Is your ultimate tech career success linked to your address? Maybe not, but it certainly can't hurt to live in a community that has powerful clusters of technology thinkers and doers who invent and produce the kinds of tech products and services that point the way to the future.

Silicon ValleyThat's why Forbes magazine does an annual calculation of "America's Most Innovative Cities." By looking at the number of new patents coming from each metro area and blending in stats on venture capital investment per capita and overall tech-related employment, it attempts to figure out where all the bright ideas are coming from.

It's no surprise that the Silicon Valley region wins the race every year. Cities like San Jose, Santa Clara, Sunnyvale, Mountain View, and Cupertino are always going to be innovation leaders.

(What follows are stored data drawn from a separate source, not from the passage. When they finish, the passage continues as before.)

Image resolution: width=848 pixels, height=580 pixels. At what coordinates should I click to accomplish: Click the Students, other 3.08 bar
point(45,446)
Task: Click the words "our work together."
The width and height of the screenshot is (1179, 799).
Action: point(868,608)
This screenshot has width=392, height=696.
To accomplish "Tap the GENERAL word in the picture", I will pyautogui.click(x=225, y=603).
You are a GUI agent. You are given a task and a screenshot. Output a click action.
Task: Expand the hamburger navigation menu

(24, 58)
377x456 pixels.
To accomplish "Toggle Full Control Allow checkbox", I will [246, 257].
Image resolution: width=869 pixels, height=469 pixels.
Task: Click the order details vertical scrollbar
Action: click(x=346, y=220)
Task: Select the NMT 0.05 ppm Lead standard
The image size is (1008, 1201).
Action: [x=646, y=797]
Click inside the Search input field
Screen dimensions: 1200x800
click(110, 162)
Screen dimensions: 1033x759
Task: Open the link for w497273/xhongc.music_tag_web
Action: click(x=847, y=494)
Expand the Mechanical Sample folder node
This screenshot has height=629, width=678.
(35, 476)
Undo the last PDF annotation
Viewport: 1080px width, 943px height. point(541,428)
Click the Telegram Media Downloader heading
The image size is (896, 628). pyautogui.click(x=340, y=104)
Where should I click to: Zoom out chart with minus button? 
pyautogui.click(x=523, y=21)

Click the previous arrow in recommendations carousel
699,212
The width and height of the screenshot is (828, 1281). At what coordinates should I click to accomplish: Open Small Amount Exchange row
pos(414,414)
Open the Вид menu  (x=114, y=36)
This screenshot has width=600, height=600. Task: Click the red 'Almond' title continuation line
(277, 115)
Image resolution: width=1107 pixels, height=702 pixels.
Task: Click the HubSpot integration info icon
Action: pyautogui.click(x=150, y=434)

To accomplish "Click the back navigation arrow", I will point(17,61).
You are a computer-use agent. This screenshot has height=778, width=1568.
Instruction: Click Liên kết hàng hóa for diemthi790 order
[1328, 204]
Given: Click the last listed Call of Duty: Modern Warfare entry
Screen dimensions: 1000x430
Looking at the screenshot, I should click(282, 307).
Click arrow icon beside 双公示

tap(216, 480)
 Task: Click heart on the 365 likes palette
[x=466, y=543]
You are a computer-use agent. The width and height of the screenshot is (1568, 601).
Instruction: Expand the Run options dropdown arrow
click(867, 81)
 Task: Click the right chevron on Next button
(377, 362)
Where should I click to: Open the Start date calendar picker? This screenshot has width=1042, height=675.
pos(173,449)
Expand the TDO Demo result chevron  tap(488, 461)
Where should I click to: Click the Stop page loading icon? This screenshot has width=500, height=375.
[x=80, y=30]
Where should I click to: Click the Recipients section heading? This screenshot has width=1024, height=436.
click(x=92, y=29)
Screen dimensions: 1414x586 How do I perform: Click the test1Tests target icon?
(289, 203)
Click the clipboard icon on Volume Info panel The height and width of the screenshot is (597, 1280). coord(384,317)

But less expected were the runners-up on our list: Austin and neighboring Round Rock, Texas, cities that produced an impressive average 1.7 patents for every thousand residents over the last 12 months.

Why Austin?

IBM produces more patents than any other company in the world, and for the last seven years Austin has produced more of those patents than any other IBM office. In total the lab produced 880 patents in 2009. That's just 30 less than all of Cisco, and 300 more than Sun Microsystems, Boeing, AT&T or Toyota.

Raleigh, North Carolina comes in third, earning praise for its mix of industry and academia.  

Forbes makes a note of the fact that New York places a miserable 49th on the list. The somewhat cynical but probably true reason why: Most of the real techie brainiacs in town direct their expertise not at technology-related innovation but rather at financial innovation, the kinds of complicated ideas that have been inspiring so much wrath over the past couple of years.